**WHAT YOU WILL DO:**
**1.** Which phrases are set in bold in the note on Hamiltonian graphs below? List every one.
**2.** Does the note on Hamiltonian graphs below support each of these statements? Answer yes or no for each, and quote the words from the note that decide it.
(a) A Hamiltonian cycle must use every edge of the graph.
(b) Dirac's Theorem is presented as a sufficient condition.
(c) An Eulerian graph is concerned with traversing every edge exactly once.

**EXTRACT TO READ:**
## BEGIN
**Concept:**
A **Hamiltonian graph** is a graph that contains a Hamiltonian cycle, which is a closed loop that visits each vertex exactly once. In other words, the graph must have a path that starts at one node, traverses through all other nodes exactly once, and returns to the starting point. Some edges may not be used, but no edge can be traversed more than once.
This differs from an **Eulerian graph**, where the focus is on traversing every edge exactly once, rather than visiting every node.
**Determination:**
1. **Dirac's Theorem (Sufficient Condition):**
If an undirected graph has N vertices, and every vertex has a degree of at least N/2 (rounded up), then the graph is guaranteed to have a Hamiltonian cycle.
2. **Basic Necessary Conditions:**
For a graph G = (V, E) to be Hamiltonian, for any non-empty subset S of V, if W(G - S) denotes the number of connected components in the subgraph formed by removing the nodes in S, then W(G - S) ≤ |S|. This condition ensures that the graph remains sufficiently connected to allow a Hamiltonian cycle.
## END
**MATERIAL SHOWN:**
## BEGIN
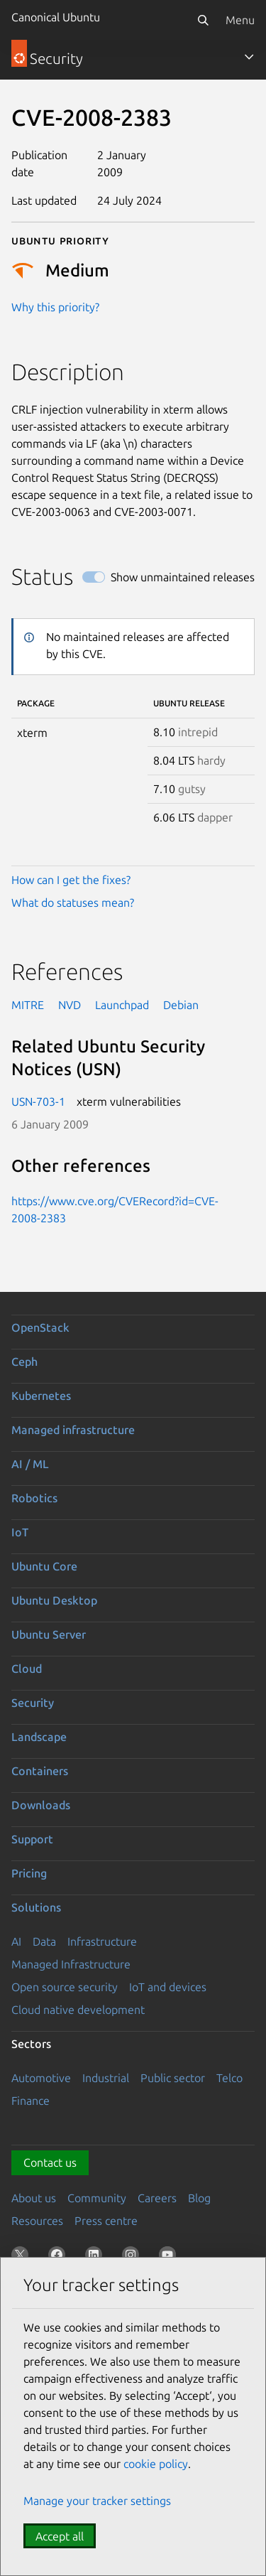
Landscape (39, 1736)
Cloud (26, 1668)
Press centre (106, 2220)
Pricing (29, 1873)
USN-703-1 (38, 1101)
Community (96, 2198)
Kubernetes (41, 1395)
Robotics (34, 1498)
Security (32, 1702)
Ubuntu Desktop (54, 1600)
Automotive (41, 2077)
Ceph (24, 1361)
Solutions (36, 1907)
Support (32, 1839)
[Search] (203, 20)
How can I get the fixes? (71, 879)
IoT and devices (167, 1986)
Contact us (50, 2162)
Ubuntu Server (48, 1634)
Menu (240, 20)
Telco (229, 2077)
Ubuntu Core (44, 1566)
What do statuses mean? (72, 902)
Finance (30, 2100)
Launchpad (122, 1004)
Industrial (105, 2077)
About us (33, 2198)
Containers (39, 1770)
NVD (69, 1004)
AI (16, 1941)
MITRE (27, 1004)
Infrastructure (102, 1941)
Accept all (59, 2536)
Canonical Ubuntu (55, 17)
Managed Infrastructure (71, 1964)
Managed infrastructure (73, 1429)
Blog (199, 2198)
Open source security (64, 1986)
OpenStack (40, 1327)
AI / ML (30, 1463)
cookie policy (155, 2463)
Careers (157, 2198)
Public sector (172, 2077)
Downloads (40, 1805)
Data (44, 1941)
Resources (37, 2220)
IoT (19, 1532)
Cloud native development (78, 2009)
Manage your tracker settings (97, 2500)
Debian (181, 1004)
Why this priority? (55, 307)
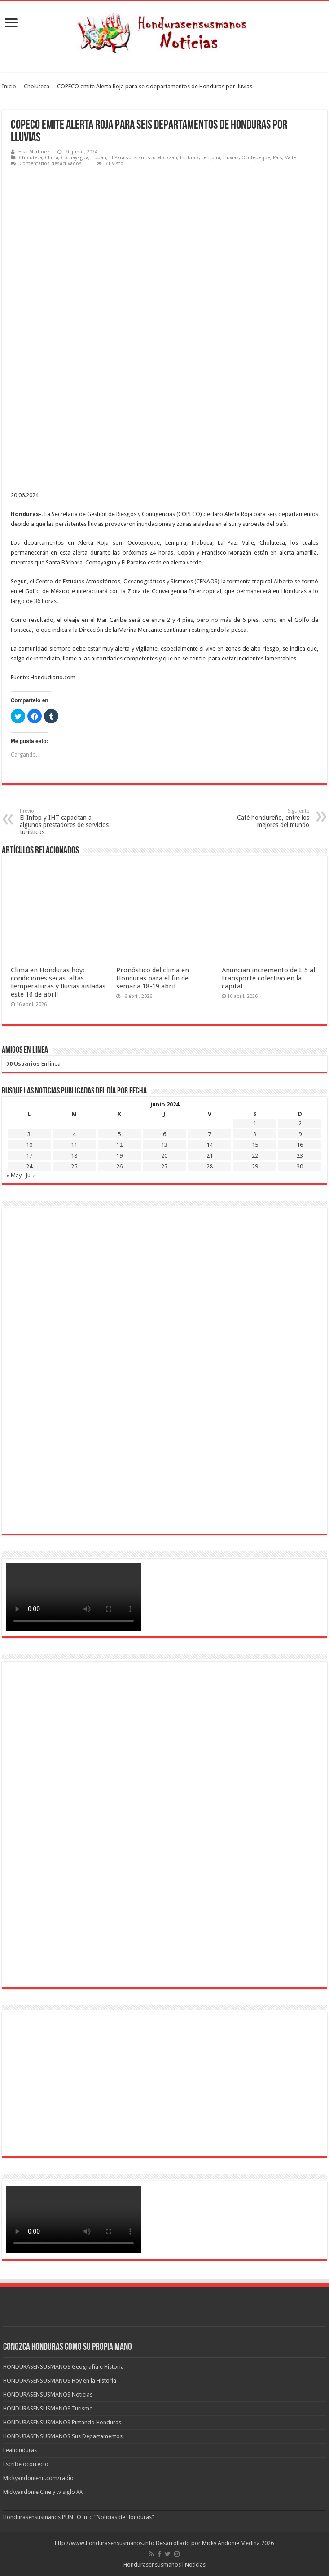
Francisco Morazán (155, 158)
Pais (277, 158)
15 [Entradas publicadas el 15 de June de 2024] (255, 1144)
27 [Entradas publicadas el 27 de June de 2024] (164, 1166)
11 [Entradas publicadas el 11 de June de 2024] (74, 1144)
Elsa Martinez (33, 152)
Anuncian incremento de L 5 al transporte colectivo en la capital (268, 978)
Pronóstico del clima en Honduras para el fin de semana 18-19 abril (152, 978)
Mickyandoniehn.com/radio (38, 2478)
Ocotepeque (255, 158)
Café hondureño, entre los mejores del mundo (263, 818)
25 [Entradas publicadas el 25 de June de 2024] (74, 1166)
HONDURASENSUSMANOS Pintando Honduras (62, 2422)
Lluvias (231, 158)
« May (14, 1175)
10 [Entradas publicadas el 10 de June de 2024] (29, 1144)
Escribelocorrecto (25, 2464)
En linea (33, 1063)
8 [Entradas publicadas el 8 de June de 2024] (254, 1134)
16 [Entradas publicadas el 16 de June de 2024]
## END
**RESPONSES BY TASK:**
**1.**
- Concept
- Hamiltonian graph
- Eulerian graph
- Determination
- Dirac's Theorem (Sufficient Condition)
- Basic Necessary Conditions

**2.**
(a) No: "Some edges may not be used, but no edge can be traversed more than once."
(b) Yes: "Dirac's Theorem (Sufficient Condition)"
(c) Yes: "where the focus is on traversing every edge exactly once, rather than visiting every node."